(Provided data begins)
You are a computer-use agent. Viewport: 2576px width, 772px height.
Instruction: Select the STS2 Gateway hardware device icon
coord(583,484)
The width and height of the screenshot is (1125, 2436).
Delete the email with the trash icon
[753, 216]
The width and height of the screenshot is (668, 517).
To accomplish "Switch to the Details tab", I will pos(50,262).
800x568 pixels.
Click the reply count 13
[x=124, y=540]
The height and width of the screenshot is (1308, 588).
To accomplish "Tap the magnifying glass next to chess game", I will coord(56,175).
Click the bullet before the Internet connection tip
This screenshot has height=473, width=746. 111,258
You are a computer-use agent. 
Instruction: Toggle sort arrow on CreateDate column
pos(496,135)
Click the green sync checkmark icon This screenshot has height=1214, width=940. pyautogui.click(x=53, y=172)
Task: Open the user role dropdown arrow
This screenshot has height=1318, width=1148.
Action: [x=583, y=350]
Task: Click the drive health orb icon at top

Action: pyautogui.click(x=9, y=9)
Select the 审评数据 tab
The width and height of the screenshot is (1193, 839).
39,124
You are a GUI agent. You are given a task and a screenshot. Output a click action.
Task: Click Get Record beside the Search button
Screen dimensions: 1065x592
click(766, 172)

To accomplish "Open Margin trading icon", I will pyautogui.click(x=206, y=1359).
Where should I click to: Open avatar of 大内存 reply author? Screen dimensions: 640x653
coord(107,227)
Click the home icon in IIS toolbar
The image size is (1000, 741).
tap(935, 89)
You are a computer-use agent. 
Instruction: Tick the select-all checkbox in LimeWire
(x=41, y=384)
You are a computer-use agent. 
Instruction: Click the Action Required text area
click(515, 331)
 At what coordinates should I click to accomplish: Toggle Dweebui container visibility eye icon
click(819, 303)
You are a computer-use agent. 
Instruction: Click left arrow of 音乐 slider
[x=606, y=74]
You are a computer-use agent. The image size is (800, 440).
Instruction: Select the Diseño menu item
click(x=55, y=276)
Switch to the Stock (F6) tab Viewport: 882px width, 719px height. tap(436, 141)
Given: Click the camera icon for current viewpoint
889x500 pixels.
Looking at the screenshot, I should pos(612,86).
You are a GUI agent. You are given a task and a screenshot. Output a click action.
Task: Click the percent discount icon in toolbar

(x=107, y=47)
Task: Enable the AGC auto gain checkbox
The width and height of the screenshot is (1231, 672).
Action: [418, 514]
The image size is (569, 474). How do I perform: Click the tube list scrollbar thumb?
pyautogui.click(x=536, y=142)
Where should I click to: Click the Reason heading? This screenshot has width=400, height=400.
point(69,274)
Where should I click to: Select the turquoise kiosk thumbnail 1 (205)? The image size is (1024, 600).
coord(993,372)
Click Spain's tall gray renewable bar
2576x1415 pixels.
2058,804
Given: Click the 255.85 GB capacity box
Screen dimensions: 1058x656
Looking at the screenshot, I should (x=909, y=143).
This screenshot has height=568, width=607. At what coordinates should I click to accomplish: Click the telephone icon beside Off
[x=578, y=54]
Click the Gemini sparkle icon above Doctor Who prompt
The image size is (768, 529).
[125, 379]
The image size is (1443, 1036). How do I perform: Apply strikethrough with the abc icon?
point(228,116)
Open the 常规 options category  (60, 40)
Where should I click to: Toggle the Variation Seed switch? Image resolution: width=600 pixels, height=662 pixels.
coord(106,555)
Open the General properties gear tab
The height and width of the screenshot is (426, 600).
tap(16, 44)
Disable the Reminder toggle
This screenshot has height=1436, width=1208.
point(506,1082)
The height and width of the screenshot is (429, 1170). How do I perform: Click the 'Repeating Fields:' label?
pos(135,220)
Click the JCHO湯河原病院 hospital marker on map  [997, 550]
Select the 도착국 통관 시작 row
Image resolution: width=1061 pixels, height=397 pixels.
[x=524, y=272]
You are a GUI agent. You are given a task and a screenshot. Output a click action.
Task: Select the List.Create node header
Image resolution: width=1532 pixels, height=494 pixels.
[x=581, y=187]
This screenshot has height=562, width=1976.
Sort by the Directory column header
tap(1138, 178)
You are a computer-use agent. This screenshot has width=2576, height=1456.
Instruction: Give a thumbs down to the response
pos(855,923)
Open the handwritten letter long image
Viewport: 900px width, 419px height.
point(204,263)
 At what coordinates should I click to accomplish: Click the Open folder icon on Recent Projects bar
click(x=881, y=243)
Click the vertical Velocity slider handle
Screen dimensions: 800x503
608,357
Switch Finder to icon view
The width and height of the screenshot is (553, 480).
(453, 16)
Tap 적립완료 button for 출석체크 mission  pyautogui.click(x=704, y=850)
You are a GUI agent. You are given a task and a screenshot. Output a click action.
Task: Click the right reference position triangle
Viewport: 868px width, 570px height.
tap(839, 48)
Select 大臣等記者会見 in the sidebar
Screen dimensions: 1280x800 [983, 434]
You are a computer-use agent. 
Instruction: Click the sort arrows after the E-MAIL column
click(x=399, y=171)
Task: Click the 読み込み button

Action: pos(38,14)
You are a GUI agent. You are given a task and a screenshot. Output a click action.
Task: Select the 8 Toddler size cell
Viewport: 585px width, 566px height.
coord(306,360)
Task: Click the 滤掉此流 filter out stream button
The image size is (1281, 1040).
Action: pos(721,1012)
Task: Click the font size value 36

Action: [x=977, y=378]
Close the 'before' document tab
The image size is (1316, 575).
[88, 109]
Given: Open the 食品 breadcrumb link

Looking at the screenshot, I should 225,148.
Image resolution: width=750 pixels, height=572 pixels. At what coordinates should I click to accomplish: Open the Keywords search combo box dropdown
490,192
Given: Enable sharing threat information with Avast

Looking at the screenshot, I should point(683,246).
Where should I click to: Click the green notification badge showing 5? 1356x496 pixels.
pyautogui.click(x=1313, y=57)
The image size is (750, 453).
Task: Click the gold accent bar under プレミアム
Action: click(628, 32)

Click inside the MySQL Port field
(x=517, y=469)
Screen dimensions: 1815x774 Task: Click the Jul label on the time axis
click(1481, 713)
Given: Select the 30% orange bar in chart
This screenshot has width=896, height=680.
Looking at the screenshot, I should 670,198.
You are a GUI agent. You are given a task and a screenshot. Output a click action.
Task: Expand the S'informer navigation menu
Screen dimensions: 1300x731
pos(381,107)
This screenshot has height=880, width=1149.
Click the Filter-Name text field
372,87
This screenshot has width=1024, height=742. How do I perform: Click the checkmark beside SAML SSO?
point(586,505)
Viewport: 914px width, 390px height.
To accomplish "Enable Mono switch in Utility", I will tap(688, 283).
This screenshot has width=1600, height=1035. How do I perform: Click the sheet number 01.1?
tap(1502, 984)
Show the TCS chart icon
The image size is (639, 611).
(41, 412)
(Provided data ends)
→ **Aim of the task**:
Your answer must be the lines from the one with "Screen dimensions: 1815x774" through the last line of the data, repeated exactly and with nothing else.

→ **Solution to this task**:
Screen dimensions: 1815x774 Task: Click the Jul label on the time axis
click(1481, 713)
Given: Select the 30% orange bar in chart
This screenshot has width=896, height=680.
Looking at the screenshot, I should 670,198.
You are a GUI agent. You are given a task and a screenshot. Output a click action.
Task: Expand the S'informer navigation menu
Screen dimensions: 1300x731
pos(381,107)
This screenshot has height=880, width=1149.
Click the Filter-Name text field
372,87
This screenshot has width=1024, height=742. How do I perform: Click the checkmark beside SAML SSO?
point(586,505)
Viewport: 914px width, 390px height.
To accomplish "Enable Mono switch in Utility", I will tap(688, 283).
This screenshot has width=1600, height=1035. How do I perform: Click the sheet number 01.1?
tap(1502, 984)
Show the TCS chart icon
The image size is (639, 611).
(41, 412)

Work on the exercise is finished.